> **Information given**

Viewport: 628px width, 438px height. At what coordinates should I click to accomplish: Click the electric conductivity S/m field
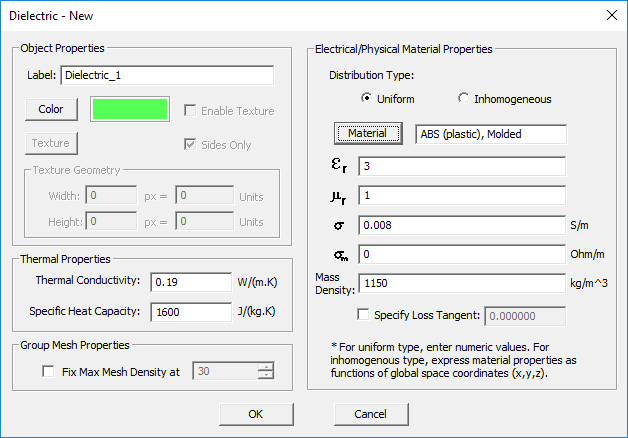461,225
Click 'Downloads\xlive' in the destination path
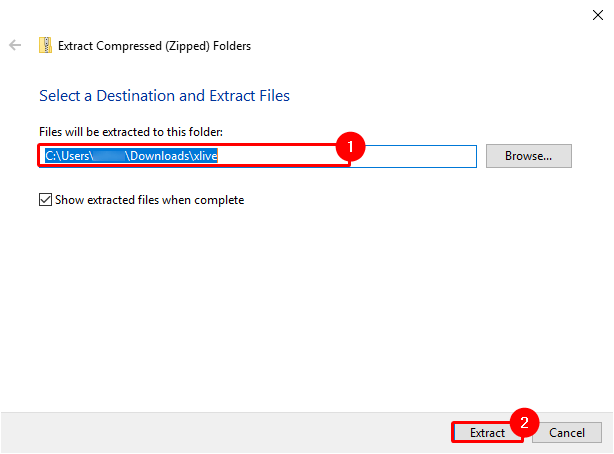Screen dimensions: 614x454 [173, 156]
* * *
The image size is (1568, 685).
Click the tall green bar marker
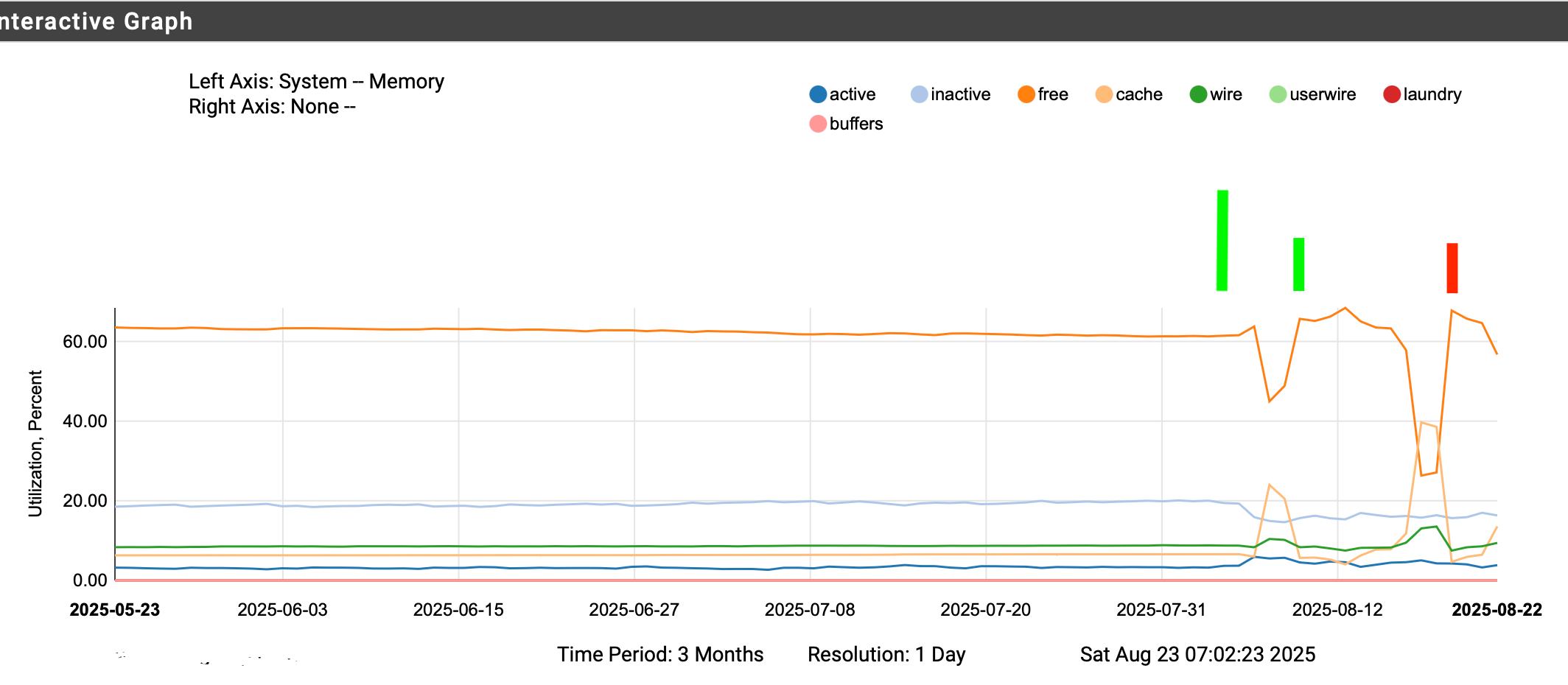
---
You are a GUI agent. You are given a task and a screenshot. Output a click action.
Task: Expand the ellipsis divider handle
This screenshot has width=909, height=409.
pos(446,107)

> **What the exercise asks**
Return only the part of the records above that opens with the line containing "The image size is (1568, 685)." and closes with the line containing "Click the tall green bar marker", ends included.

> **Reply to the exercise**
The image size is (1568, 685).
Click the tall green bar marker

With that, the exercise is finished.